Only One Combination Contraindicated

“A study we initiated with riociguat and sildenafil had to be terminated before it was completed due to an unacceptable rate of adverse events,” reported Dr. Galiè. In the registration trial with riociguat, which tested the effect of this therapy on 6MWD at 12 weeks (Ghofrani et al. N Engl J Med 2013;369:330-40), background therapy with an ERA or prostanoid but not a PDE5 inhibitor was permitted.

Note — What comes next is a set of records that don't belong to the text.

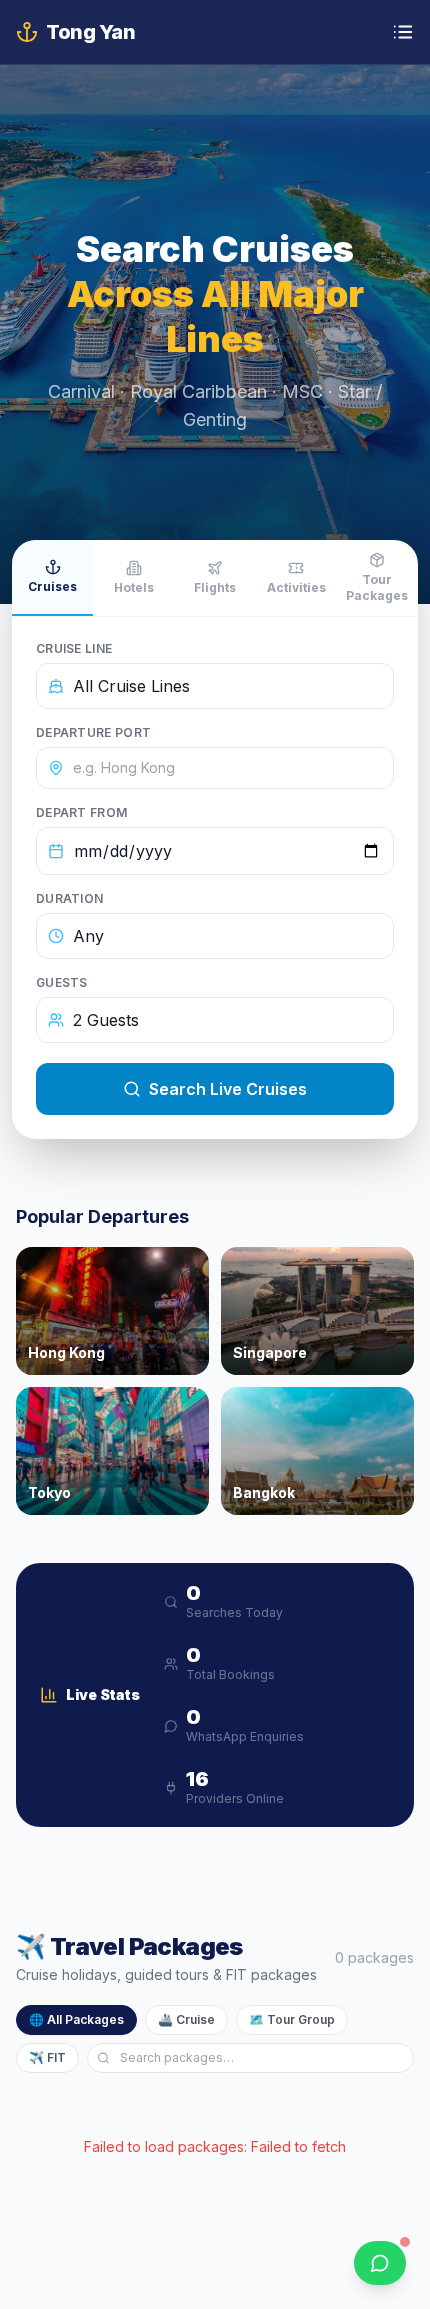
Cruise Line (74, 648)
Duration (69, 898)
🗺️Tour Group (292, 2019)
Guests (62, 982)
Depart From (81, 812)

The optimal time to initiate combination therapy also remains poorly understood. Several experts at the 2014 ESC referred to goals of treatment. These may be limited to functional improvements in advanced disease, but there is an increasing effort to identify reliable indicators of disease stabilization, such as preservation of cardiac index or other hemodynamic measures. Standardized strategies are needed to identify patients with advancing disease who require more aggressive regimens, including moving from a two-drug to a three-drug combination.

“One important point is that the tolerability of most combinations has been quite good in the clinical trials,” Dr. Lang reported. Although she would not now initiate a combination therapy in patients who appear to be doing well on a single agent, she is closely following ongoing trials that are evaluating first-line combination therapies even in early stage disease. The accumulating support for early combination therapy is accompanied by a rational assumption that combining agents with different mechanisms of action will control disease progression.

Conclusion

Trial data demonstrating that active therapies can reduce the long-term morbidity and mortality of PAH has shifted best care strategies. According to data summarized by multiple experts speaking at the 2014 ESC, earlier intervention in PAH improves long-term outcome. This places new emphasis on the need for early detection of PAH, including screening in high-risk populations. Initial treatment choices now include agents that have been proven to slow clinical worsening, not just provided functional improvements, in long-term randomized treatment trials. This has encouraged goal-oriented therapy. While a single agent may be sufficient to control symptoms and slow progression when initiated in FC II patients, there is increasing emphasis on moving quickly to combination regimens when progressive disease is not controlled on a single agent.